Assignment:
The records that follow are to be transcribed exactly.

Supplied material:
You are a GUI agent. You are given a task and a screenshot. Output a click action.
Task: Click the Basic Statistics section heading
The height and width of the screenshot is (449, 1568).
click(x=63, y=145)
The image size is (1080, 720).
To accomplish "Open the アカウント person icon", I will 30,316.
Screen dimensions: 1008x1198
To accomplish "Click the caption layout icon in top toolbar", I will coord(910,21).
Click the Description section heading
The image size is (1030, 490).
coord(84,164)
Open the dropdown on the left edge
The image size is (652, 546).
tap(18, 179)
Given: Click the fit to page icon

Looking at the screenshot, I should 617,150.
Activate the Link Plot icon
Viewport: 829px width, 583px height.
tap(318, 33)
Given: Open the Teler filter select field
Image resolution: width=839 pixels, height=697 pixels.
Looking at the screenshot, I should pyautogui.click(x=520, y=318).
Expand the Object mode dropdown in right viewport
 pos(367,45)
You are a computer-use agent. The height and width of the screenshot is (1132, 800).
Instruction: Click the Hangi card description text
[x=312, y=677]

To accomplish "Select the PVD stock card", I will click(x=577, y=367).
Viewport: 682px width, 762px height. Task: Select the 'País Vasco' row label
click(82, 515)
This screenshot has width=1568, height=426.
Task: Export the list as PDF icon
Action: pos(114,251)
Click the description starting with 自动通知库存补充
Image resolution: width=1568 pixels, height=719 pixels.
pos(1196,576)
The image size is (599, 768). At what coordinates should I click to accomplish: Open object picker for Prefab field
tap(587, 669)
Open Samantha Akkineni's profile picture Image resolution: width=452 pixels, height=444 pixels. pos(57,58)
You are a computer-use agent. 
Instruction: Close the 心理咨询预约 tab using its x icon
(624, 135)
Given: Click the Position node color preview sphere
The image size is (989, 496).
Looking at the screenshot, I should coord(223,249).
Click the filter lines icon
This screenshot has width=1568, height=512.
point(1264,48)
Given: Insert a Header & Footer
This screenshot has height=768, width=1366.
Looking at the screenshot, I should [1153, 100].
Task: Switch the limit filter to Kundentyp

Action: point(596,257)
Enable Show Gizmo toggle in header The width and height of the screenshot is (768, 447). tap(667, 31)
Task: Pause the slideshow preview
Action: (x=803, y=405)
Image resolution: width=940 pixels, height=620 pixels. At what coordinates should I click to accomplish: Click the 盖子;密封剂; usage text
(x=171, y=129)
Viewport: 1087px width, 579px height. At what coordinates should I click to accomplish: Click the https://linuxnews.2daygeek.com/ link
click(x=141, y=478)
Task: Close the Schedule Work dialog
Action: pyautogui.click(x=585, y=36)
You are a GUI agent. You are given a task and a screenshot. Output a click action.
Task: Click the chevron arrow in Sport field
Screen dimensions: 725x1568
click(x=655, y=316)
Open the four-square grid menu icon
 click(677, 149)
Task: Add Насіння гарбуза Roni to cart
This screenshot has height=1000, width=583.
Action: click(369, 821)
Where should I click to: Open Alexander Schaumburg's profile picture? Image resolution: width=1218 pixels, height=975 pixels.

Answer section:
You are a GUI agent. You are given a task and a screenshot. Output a click action.
Task: Click the Basic Statistics section heading
The height and width of the screenshot is (449, 1568).
click(x=63, y=145)
The image size is (1080, 720).
To accomplish "Open the アカウント person icon", I will 30,316.
Screen dimensions: 1008x1198
To accomplish "Click the caption layout icon in top toolbar", I will coord(910,21).
Click the Description section heading
The image size is (1030, 490).
coord(84,164)
Open the dropdown on the left edge
The image size is (652, 546).
tap(18, 179)
Given: Click the fit to page icon

Looking at the screenshot, I should 617,150.
Activate the Link Plot icon
Viewport: 829px width, 583px height.
tap(318, 33)
Given: Open the Teler filter select field
Image resolution: width=839 pixels, height=697 pixels.
Looking at the screenshot, I should pyautogui.click(x=520, y=318).
Expand the Object mode dropdown in right viewport
 pos(367,45)
You are a computer-use agent. The height and width of the screenshot is (1132, 800).
Instruction: Click the Hangi card description text
[x=312, y=677]

To accomplish "Select the PVD stock card", I will click(x=577, y=367).
Viewport: 682px width, 762px height. Task: Select the 'País Vasco' row label
click(82, 515)
This screenshot has width=1568, height=426.
Task: Export the list as PDF icon
Action: pos(114,251)
Click the description starting with 自动通知库存补充
Image resolution: width=1568 pixels, height=719 pixels.
pos(1196,576)
The image size is (599, 768). At what coordinates should I click to accomplish: Open object picker for Prefab field
tap(587, 669)
Open Samantha Akkineni's profile picture Image resolution: width=452 pixels, height=444 pixels. pos(57,58)
You are a computer-use agent. 
Instruction: Close the 心理咨询预约 tab using its x icon
(624, 135)
Given: Click the Position node color preview sphere
The image size is (989, 496).
Looking at the screenshot, I should coord(223,249).
Click the filter lines icon
This screenshot has width=1568, height=512.
point(1264,48)
Given: Insert a Header & Footer
This screenshot has height=768, width=1366.
Looking at the screenshot, I should [1153, 100].
Task: Switch the limit filter to Kundentyp

Action: point(596,257)
Enable Show Gizmo toggle in header The width and height of the screenshot is (768, 447). tap(667, 31)
Task: Pause the slideshow preview
Action: (x=803, y=405)
Image resolution: width=940 pixels, height=620 pixels. At what coordinates should I click to accomplish: Click the 盖子;密封剂; usage text
(x=171, y=129)
Viewport: 1087px width, 579px height. At what coordinates should I click to accomplish: Click the https://linuxnews.2daygeek.com/ link
click(x=141, y=478)
Task: Close the Schedule Work dialog
Action: pyautogui.click(x=585, y=36)
You are a GUI agent. You are given a task and a screenshot. Output a click action.
Task: Click the chevron arrow in Sport field
Screen dimensions: 725x1568
click(x=655, y=316)
Open the four-square grid menu icon
 click(677, 149)
Task: Add Насіння гарбуза Roni to cart
This screenshot has height=1000, width=583.
Action: click(369, 821)
Where should I click to: Open Alexander Schaumburg's profile picture? Image resolution: width=1218 pixels, height=975 pixels.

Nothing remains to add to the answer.